The Copyright Remedy Clarification Act (CRCA) is a United States copyright law that attempted to abrogate sovereign immunity of states for copyright infringement. The CRCA amended 17 USC 511(a):

In general. Any State, any instrumentality of a State, and any officer or employee of a State or instrumentality of a State acting in his or her official capacity, shall not be immune, under the Eleventh Amendment of the Constitution of the United States or under any other doctrine of sovereign immunity, from suit in Federal Court by any person, including any governmental or nongovernmental entity, for a violation of any of the exclusive rights of a copyright owner provided by sections 106 through 122, for importing copies of phonorecords in violation of section 602, or for any other violation under this title.
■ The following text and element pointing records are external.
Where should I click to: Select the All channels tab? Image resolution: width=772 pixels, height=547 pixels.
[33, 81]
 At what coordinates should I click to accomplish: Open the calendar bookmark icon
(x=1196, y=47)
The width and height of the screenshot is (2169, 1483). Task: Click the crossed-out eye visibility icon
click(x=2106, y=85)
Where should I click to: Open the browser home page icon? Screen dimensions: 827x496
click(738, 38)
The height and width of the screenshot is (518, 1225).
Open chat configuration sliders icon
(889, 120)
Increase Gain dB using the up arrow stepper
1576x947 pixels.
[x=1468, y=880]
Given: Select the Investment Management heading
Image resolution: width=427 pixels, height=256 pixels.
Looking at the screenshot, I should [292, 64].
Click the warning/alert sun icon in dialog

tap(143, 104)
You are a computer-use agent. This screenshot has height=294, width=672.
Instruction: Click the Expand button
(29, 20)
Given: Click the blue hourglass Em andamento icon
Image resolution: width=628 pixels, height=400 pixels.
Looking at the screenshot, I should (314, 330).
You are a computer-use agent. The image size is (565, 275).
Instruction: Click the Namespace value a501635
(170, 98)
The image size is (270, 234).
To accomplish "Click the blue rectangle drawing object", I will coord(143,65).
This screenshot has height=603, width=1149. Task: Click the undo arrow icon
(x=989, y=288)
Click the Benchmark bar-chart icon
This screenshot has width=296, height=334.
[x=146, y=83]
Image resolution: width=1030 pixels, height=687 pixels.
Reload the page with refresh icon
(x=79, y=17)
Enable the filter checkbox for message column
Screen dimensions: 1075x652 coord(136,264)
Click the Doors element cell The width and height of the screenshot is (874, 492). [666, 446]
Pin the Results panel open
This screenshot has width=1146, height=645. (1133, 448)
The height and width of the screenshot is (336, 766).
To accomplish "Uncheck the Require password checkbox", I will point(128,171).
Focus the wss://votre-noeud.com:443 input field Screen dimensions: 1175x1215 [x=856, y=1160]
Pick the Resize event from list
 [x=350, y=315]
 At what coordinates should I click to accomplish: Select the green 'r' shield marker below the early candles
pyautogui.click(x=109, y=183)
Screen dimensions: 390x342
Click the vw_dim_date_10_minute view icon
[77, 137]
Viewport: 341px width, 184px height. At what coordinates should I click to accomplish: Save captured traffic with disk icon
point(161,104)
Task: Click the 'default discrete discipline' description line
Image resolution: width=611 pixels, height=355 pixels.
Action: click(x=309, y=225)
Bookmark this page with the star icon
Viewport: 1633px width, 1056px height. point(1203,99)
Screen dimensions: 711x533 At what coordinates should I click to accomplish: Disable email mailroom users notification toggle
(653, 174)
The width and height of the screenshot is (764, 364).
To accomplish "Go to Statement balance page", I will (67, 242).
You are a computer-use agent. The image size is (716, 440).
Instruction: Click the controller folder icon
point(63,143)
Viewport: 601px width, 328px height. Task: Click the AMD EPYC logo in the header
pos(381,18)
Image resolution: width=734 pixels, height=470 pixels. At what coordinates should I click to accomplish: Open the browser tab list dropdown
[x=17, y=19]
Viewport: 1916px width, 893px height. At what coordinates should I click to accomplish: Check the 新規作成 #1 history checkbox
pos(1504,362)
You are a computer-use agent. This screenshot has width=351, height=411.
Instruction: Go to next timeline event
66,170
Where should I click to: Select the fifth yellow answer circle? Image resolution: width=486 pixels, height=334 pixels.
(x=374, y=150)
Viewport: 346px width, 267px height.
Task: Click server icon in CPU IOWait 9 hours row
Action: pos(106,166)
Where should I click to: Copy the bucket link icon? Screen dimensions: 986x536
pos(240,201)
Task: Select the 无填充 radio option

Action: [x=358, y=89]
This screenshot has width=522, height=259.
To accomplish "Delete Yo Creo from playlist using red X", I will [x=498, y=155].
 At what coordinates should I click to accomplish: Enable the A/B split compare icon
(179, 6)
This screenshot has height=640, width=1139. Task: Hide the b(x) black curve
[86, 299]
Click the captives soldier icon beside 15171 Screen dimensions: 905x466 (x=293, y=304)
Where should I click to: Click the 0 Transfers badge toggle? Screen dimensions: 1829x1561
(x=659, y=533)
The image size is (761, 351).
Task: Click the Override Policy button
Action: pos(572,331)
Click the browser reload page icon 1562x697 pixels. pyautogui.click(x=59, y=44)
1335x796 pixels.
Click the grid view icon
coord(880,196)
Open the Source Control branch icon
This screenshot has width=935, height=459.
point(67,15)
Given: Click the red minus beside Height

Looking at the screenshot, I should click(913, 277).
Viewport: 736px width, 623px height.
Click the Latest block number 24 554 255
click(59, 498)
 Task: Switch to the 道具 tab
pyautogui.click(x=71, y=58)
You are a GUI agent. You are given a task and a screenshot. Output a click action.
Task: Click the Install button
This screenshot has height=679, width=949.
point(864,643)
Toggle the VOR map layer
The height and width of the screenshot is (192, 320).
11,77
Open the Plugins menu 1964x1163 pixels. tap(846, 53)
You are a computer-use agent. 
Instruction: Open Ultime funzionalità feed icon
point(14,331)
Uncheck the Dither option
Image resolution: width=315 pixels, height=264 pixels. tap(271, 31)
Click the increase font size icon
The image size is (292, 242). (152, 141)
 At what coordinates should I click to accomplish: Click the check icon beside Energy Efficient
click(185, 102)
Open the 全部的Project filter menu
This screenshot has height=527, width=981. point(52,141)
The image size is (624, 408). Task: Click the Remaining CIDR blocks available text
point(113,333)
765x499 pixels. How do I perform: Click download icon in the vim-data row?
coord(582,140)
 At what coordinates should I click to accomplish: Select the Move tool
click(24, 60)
The CRCA has been struck down as unconstitutional by the United States Supreme Court in Allen v. Cooper (March 23, 2020).

The Supreme Court decision followed district and appellate courts in the 1st, 2nd, 4th, 5th, 6th, 9th, and 11th Circuits. The 11th Circuit did not strike down the CRCA but did not allow it to be used to avoid sovereign immunity on the facts that were before it. A case in the 9th Circuit settled before decision. Courts have generally followed the logic applied by the US Supreme Court in Seminole Tribe v. Florida, and applied in the patent context in Florida Prepaid v. College Savings Bank, 527 U.S. 627 (1999). In these cases the Court held that the Eleventh Amendment to the United States Constitution prohibits Congress from using its Article I powers to abrogate states' sovereign immunity (a holding that later Supreme Court cases such as Central Virginia Community College v. Katz have qualified), and that the Patent Remedy Clarification Act did not have a sufficient basis to meet Fourteenth Amendment requirements. Although most courts have refused to enforce the CRCA, one district court upheld the Act in 2017 and the 4th Circuit Court of Appeals should rule on an appeal from that decision in mid to late 2018.

Several cases upheld the sovereign immunity of state universities in particular. Legal scholars Paul J. Heald and Michael Wells wrote that

the majority of lower courts that have addressed the question have assumed state universities to be arms of the state for the purpose of asserting Eleventh Amendment immunity.

Further, cases for copyright violation by university radio stations were also dismissed as the radio, funded mostly by the university, was found to enjoy the same immunity.

Here, the evidence is convincing and clear that WKMS is both financially and operationally dependent on the University and its Board of Regents, which, as we have already established, is considered the Commonwealth of Kentucky for purposes of Eleventh Amendment immunity. See Jackson v. Murray State Univ., 834 F. Supp. 2d.